To avoid default risks, the credit quality of the issuers should be the focus of attention. While default rates, which were close to zero, are approaching historical averages, we could be entering a period marked by a greater dispersion of credit ratings between issuers. An active selection approach is therefore required in order to exploit the most interesting opportunities for issuers with robust fundamentals.
In terms of the supply/demand balance, the volume of issuances should be stable in 2023 at around €450 billion on the investment grade market, compared to €475 billion in 2022.
As for geographies, we already invest in Euro-denominated debt, as well as US investment grade debt – despite the high costs of hedging currency risk – and we are more and more positive on emerging markets, which should offer interesting entry points next year.
High time for high yield?
While we observe a massive liquidity influx and a low debt cost thanks to the support of central banks, the high yield market shows positive characteristics. Yields are currently around 7% in the Eurozone and 9% in the US.
Of course, defaults will rise a bit in 2023 but we have little concern about a large wave of refinancing-related defaults. As for the supply/demand side, we expect issuance volumes to decline in 2023 after last year already being difficult on the primary market, which reinforces our view that refinancing needs are not immediate.
Our biggest concern in this market is the risk of a recession in an environment of limited monetary and fiscal policies, while the risk of inflation remains.
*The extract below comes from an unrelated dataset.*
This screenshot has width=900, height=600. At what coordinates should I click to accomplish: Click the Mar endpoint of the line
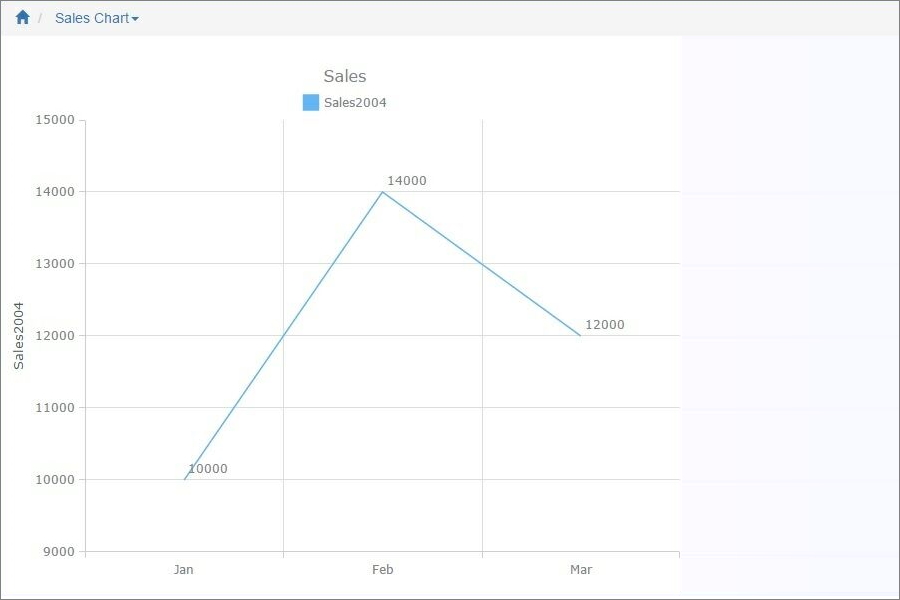point(579,335)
A resilient green bond market
Green bond market resilience has been very important this year, despite the volatile environment. The market remained dynamic and offered interesting investment opportunities. With a bit less than $400 billion issuances this year, the volume of issuances has been remarkable compared to other markets. More than 90 new issuers have issued a green bond, from the real estate and automotive sectors, as well as sovereigns such as Canada and Austria, confirming the interest of issuers and investors in this asset class.
Now more than $1 trillion in size, the green bonds market has established its expansion this year, despite a negative performance in line with market fundamentals.
Finally, with the carbon intensity of the projects financed by green bonds representing half that of these issuers, green bonds should continue to attract new investors in 2023.